By 2100, 24,000 Georgia homes could be underwater, according to a new study.

The paper, authored by professors Robert Deconto, of the University of Massachusetts, and David Pollard, a senior scientist with Pennsylvania State University’s Earth and Environmental Systems Institute, and published in the science journal Nature, postulates the future of sea level rise. It asserts that if greenhouse gas emission rates remain constant, world ocean levels could rise more than six feet and sink approximately $882 billion worth of residential property by 2100. That would amount to a loss of 1.9 million homes, according to Zillow.

And 24,379 of those losses would occur in Georgia.

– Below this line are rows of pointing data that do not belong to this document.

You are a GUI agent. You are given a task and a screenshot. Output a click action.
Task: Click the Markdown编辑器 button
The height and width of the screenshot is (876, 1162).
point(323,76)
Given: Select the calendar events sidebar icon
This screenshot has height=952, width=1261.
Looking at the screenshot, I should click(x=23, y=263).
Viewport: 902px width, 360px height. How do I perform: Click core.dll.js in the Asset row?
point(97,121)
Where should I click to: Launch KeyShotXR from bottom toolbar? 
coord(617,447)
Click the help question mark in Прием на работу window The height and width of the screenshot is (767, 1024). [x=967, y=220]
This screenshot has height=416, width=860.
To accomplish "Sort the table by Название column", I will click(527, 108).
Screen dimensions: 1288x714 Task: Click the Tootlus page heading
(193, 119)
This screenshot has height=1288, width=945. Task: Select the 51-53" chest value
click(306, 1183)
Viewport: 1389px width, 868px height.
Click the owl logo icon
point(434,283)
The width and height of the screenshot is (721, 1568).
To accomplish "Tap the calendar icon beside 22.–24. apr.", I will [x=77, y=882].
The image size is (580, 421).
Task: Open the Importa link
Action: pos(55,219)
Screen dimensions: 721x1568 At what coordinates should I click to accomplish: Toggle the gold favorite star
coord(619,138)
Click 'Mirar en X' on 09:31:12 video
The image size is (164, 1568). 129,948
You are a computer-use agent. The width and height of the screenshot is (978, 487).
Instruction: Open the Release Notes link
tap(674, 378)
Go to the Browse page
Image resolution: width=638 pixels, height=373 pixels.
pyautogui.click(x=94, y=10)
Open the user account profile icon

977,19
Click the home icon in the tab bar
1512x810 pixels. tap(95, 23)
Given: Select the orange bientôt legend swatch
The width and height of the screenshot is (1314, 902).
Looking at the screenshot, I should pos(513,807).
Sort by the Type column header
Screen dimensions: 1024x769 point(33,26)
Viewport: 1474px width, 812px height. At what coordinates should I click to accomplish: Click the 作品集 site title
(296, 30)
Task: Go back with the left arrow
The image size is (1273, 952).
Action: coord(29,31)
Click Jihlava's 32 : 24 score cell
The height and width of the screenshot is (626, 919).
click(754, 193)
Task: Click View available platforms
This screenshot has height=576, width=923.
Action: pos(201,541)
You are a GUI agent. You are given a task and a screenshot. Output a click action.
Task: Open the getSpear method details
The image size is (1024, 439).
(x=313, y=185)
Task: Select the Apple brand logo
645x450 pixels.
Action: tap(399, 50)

In Zillow’s analysis, in which it compared sea level maps from the National Oceanic and Atmospheric Administration against its own home data, the listing portal determined what homes would be affected and where in the event of a six-foot rise in sea level. Should Deconto and Pollard’s models prove accurate, Georgia would lose $10.2 billion in residential property to the encroaching ocean.

State Total value of potentially underwater properties No. of potentially underwater properties Fraction of total housing stock underwater
Florida $413B 934,411 12.56%
New Jersey $93.1B 190,429 7.35%
New York $71B 96,708 2.10%
Massachusetts $51.2B 62,069 3.10%
California $49.2B 42,353 0.44%
South Carolina $45B 83,833 4.42%
Hawaii $25.3B 37,556 9.07%
North Carolina $20.6B 57,259 1.64%
Maryland $19.6B 64,299 3.09%
Virginia $14.4B 46,287 1.77%
Washington $13.7B 31,235 1.32%
Louisiana $13.2B 80,080 5.88%
Connecticut $13.2B 18,173 1.61%
Texas $12B 46,804 0.61%
Georgia $10.2B 24,379 0.75%
Alabama $3.8B 12,735 0.77%
Delaware $3.6B 11,670 3.09%
Maine $3.1B 5,412 0.98%
Rhode Island $2.9B 4,853 1.47%
New Hampshire $1.7B 4,064 0.71%
Mississippi $1B 5,572 0.72%
Oregon $1B 4,959 0.37%
Pennsylvania $730M 2,661 0.06%

However, in an interview with The Washington Post, Eric Rignot, an earth sciences professor at the University of California, Irvine, who did not contribute to the study, said Deconto and Pollard’s projections are less a prediction than they are a warning.

“People should not look at this as a futuristic scenario of things that may or may not happen. They should look at it as the tragic story we are following right now,” he said. “We are not there yet … [But] with the current rate of emissions, we are heading that way.”